Durante anos, a maior força da Apple foi o seu ecossistema fechado. A integração quase perfeita entre hardware, software e serviços criou uma experiência difícil de igualar e, sobretudo, difícil de abandonar. Essa dificuldade de saída funcionou como uma poderosa barreira competitiva. Mas vantagens construídas para contextos estáveis raramente sobrevivem intactas quando o contexto muda.
Na China, essa mudança tornou-se visível. A Apple tem tido dificuldades para lançar funcionalidades de inteligência artificial no maior mercado mundial de smartphones. O artigo nota que a empresa:
"struggles to provide artificial intelligence features"
num ambiente em que o regulador chinês
"has delayed the approval of Apple’s planned introduction of AI features because of geopolitical tensions with the US."

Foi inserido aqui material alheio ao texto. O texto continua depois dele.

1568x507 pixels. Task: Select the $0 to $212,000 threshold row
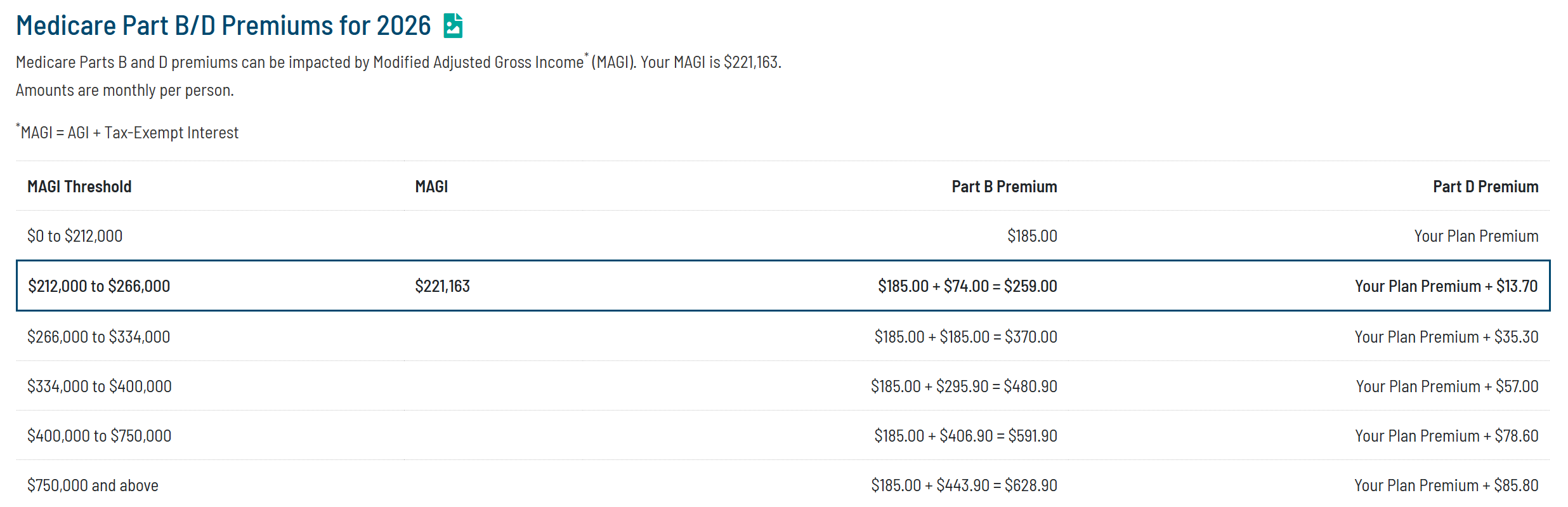coord(783,236)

O problema, portanto, não é apenas tecnológico. É político, regulatório e, acima de tudo, estrutural.
Esse atraso criou um espaço que os fabricantes chineses souberam ocupar com pragmatismo. Huawei, Honor, Oppo ou Xiaomi não tentaram "bater" a Apple no seu próprio jogo; atacaram o ponto onde a Apple sempre foi mais forte. Estão a promover activamente aplicações que reduzem o custo de abandonar o iPhone. Como descreve o artigo, os fabricantes chineses:
"Chinese phonemakers are promoting apps that help users switch from the iPhone in a race to gain market share as Apple struggles to provide artificial intelligence features in the world's largest smartphone market."
Quando o valor incremental do ecossistema diminui, a fricção da mudança deixa de ser um travão — passa a ser apenas um incómodo temporário.

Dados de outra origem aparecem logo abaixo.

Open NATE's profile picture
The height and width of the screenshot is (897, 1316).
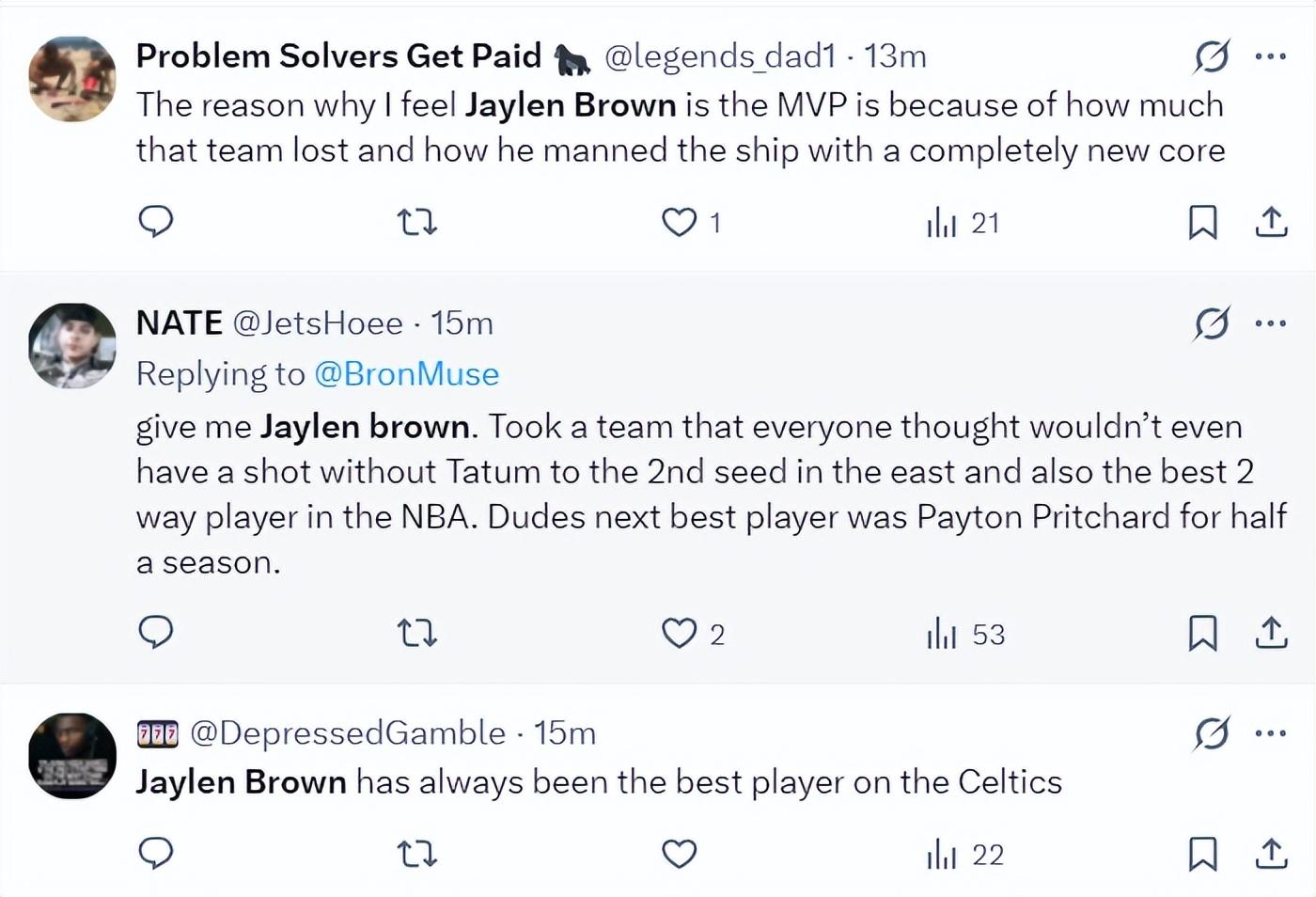[x=71, y=345]
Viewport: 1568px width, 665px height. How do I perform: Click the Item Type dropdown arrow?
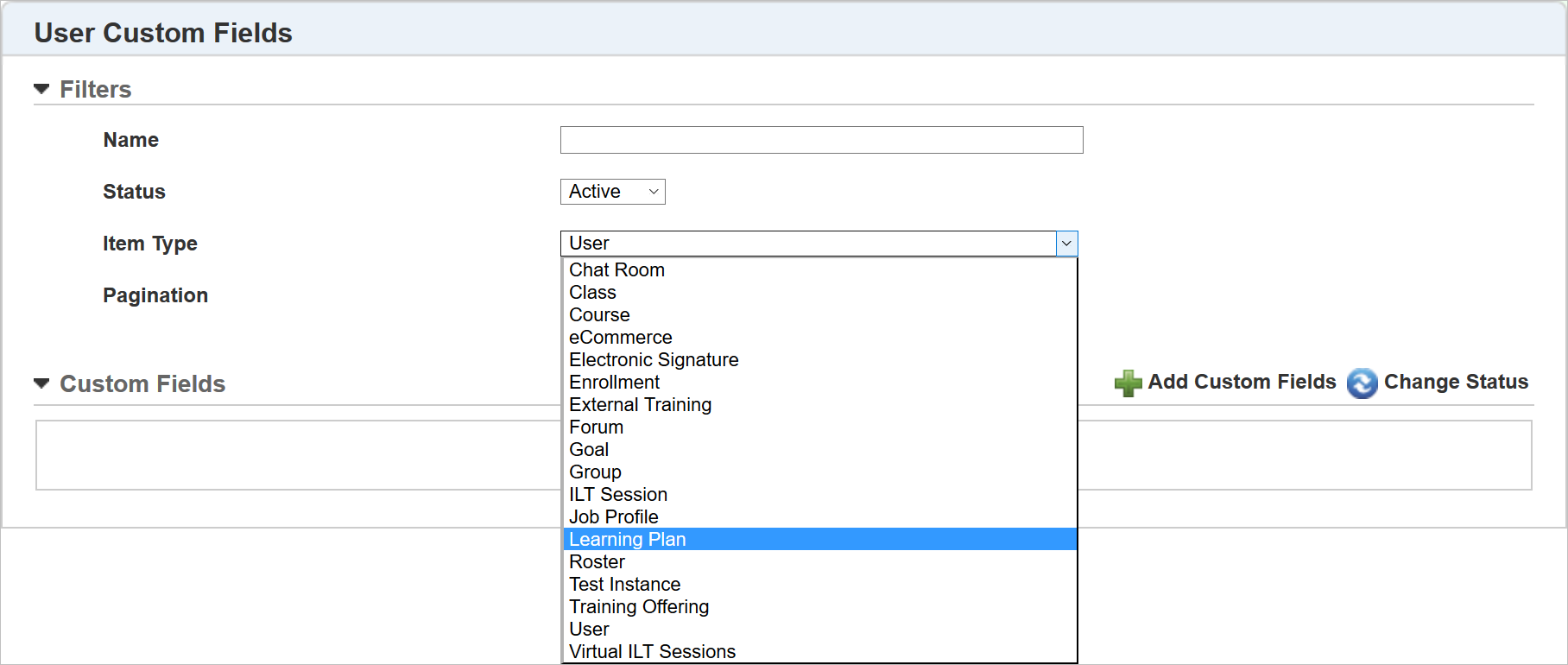(x=1066, y=244)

Há aqui uma diferença fundamental de abordagem. Enquanto a Apple avança de forma cautelosa, dependente de aprovações e de um modelo mais fechado, os fabricantes chineses estão a mover-se mais depressa e com maior abertura na integração da IA. Um analista citado é claro:
"Chinese smartphone vendors are clearly moving faster and with greater openness in AI development."
Essa velocidade traduz-se em funcionalidades práticas, aplicadas ao quotidiano, que tornam a inovação menos abstracta e mais tangível.

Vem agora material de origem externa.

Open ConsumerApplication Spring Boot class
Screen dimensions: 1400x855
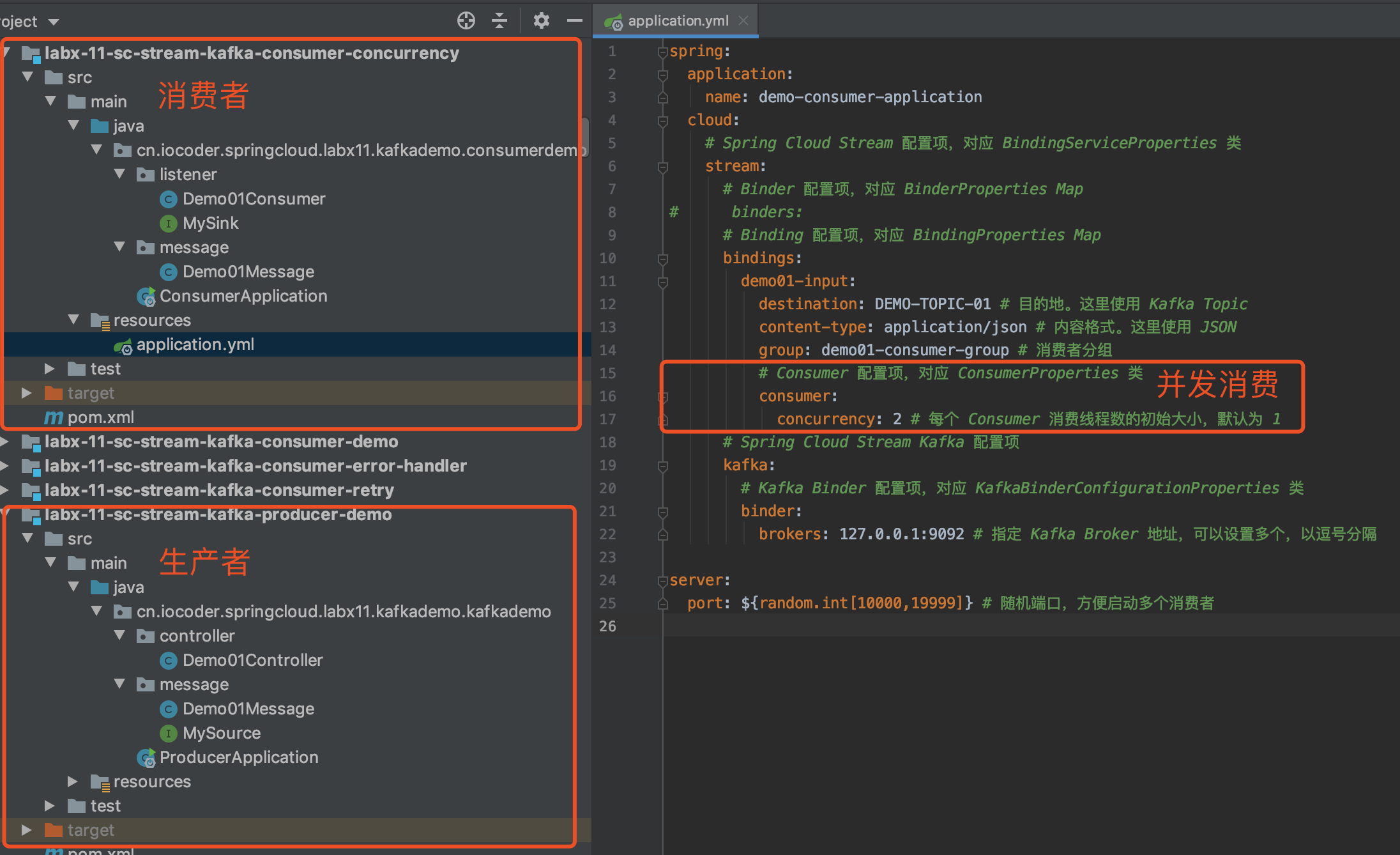[243, 297]
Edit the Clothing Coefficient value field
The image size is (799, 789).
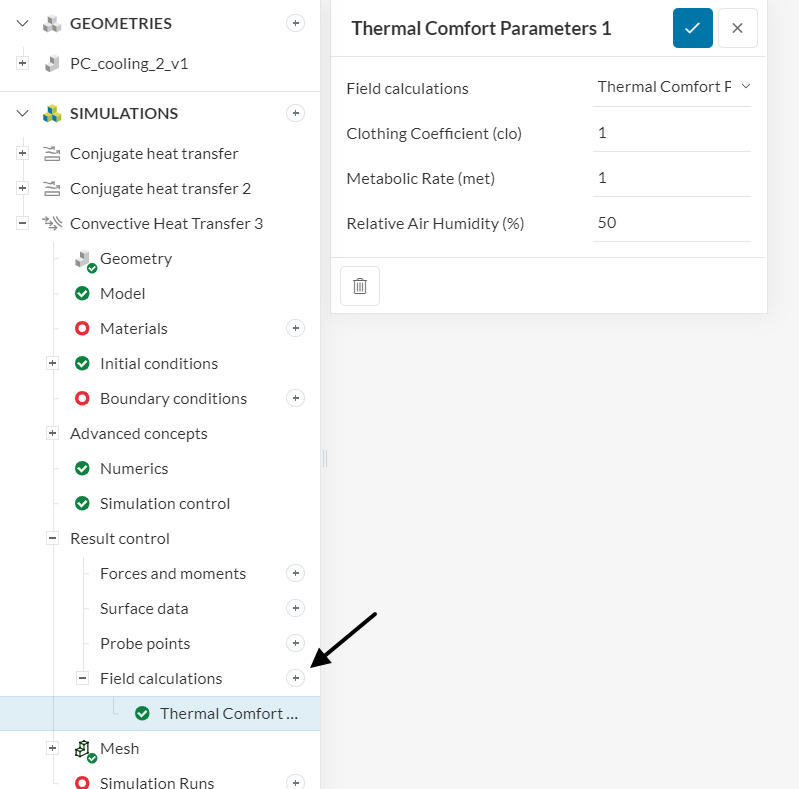(x=671, y=133)
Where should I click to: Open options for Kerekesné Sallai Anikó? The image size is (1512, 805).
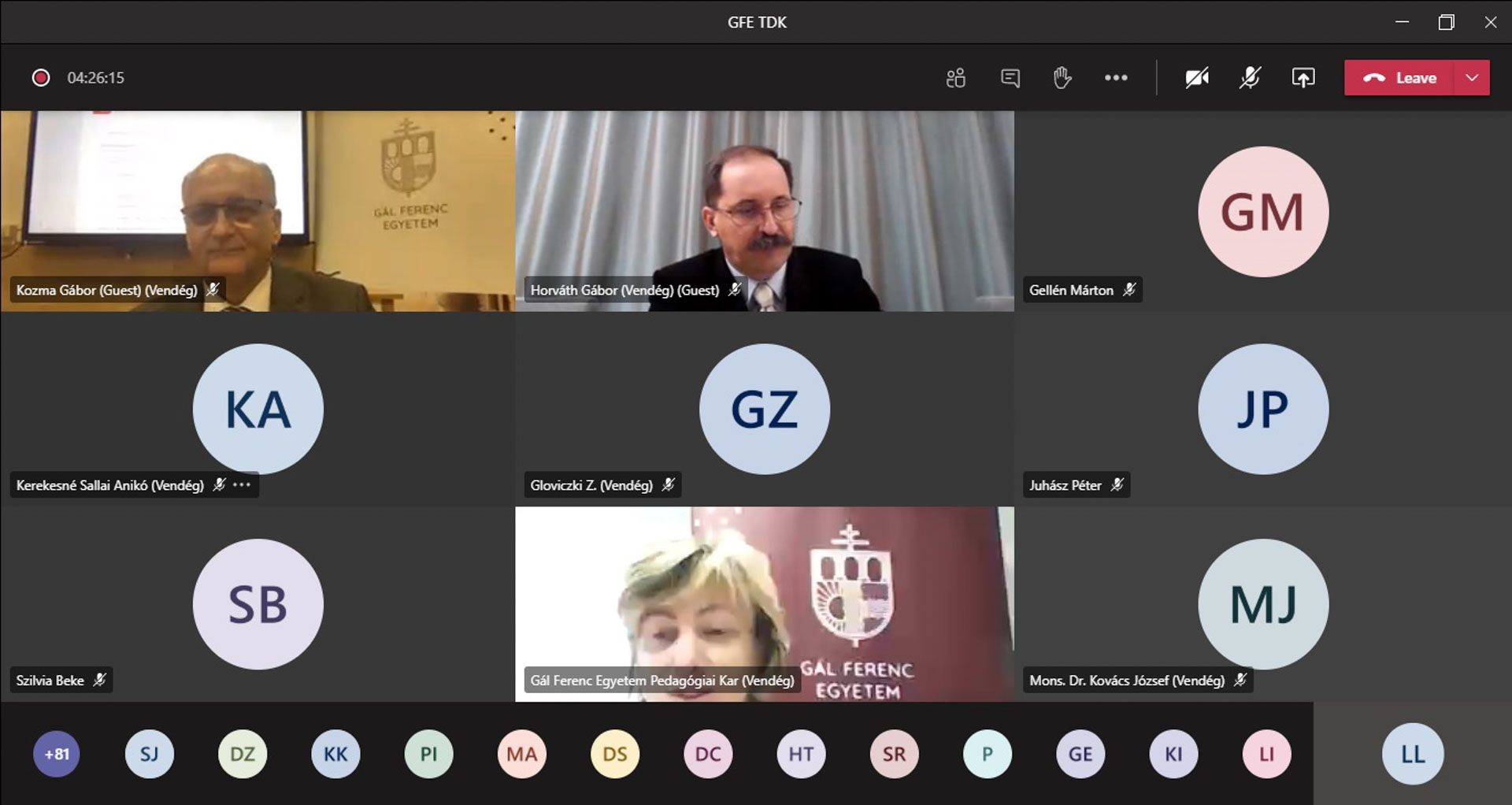coord(242,484)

Os efeitos começam a medir-se. No caso da Honor, 37% dos compradores online do seu mais recente modelo de topo tinham migrado de dispositivos Apple usando essas ferramentas.
"Li said that 37 per cent of online buyers of Honor's latest flagship phone, the Magic V5, had switched from Apple devices using these tools. "We've been effective in attracting high-end Apple users," he said."
Isto não é narrativa de marketing; é conversão real num mercado ferozmente competitivo. Não por acaso, a Apple já deixou de liderar o mercado chinês, tendo sido ultrapassada por concorrentes locais.
"The country's smartphone market is highly competitive, with no company holding a share greater than 20 per cent. Apple, previously a market leader, was dethroned last year by Vivo, which commanded 18.5 per cent as of the third quarter of this year, according to Counterpoint Research.
Apple, Honor, Oppo, Xiaomi and Huawei each held between 13.6 per cent and 16.4 per cent in the third quarter."
Curiosamente, esta ofensiva não nasce de uma rejeição da Apple, mas de aprendizagem estratégica. O fundador da Xiaomi resume bem essa atitude ao afirmar que a Apple é "a truly great company", uma referência que deve ser estudada, comparada — e ultrapassada. O aluno aplicou a lição e virou-a contra o mestre.
Fora da China, o impacto ainda é limitado. Os próprios analistas reconhecem que estas novas funcionalidades ainda não fizeram mossa significativa na posição da Apple no segmento premium noutros mercados. Mas o risco mais profundo já se materializou: a erosão daquilo que sempre protegeu a Apple. Como conclui o artigo, esta estratégia está a permitir aos fabricantes Android
"really break the barrier of Apple’s closed ecosystems."
A história não é nova. Vantagens consolidadas tendem a cristalizar-se. Ecossistemas fechados protegem, mas também atrasam. Quando o ritmo do mercado acelera, quem depende da perfeição perde terreno para quem entrega progresso suficiente — mais cedo. E é nesse momento que até os muros mais sólidos começam, inevitavelmente, a abrir brechas.